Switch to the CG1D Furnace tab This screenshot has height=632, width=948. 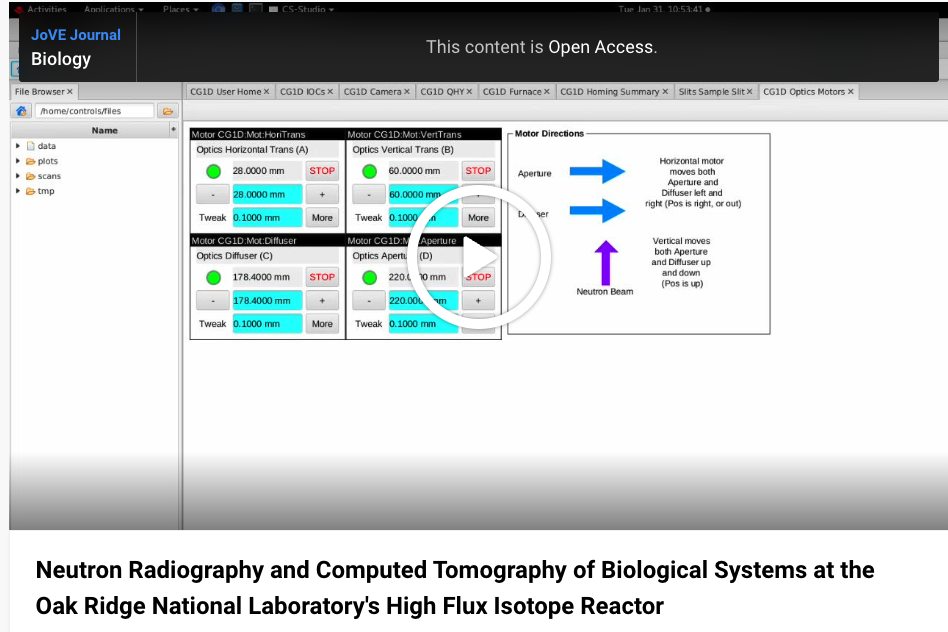click(x=511, y=92)
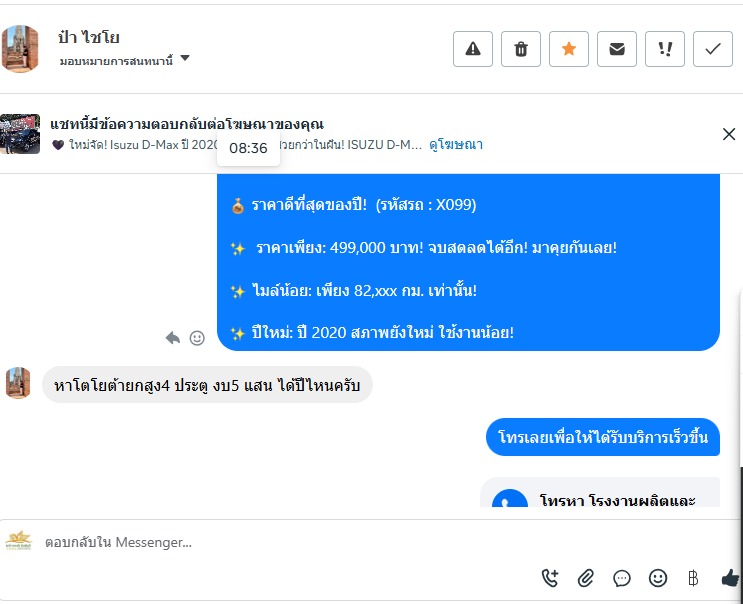React to message with smiley icon

pos(197,338)
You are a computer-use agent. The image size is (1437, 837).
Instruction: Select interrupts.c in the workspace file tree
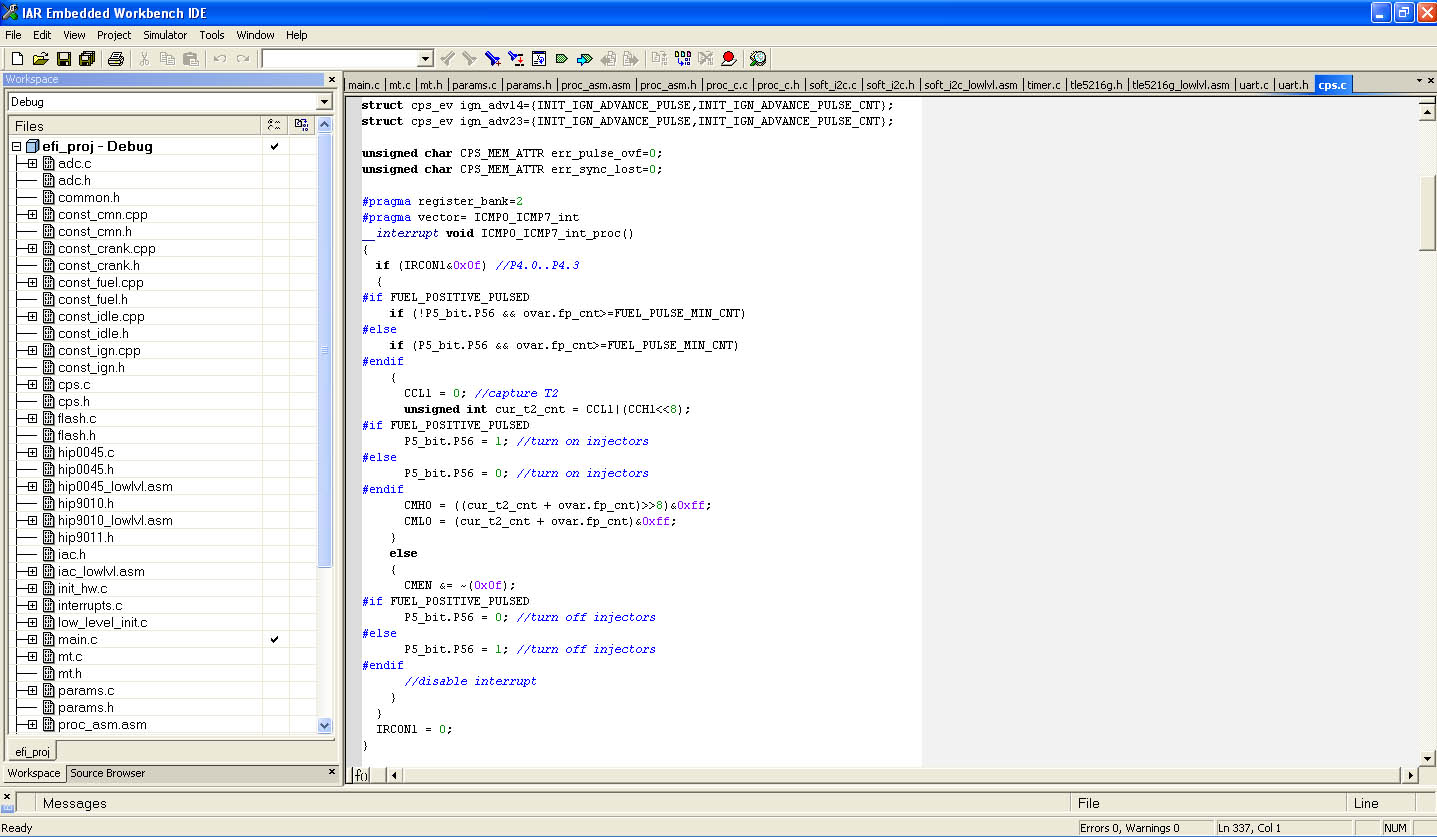point(90,606)
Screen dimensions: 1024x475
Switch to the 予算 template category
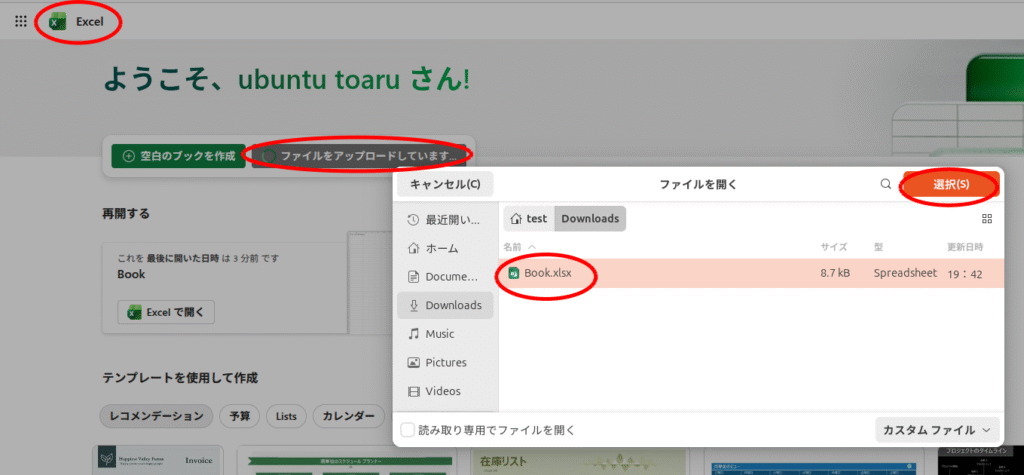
= = = = =
» Exercise: Extract word for word every line from the line that contains "You are a computer-use" to the final line of the data, both included, and nothing else; skip the pictures.

» Answer space:
You are a computer-use agent. The image size is (1437, 837).
Instruction: Select interrupts.c in the workspace file tree
point(90,606)
Screen dimensions: 1024x475
Switch to the 予算 template category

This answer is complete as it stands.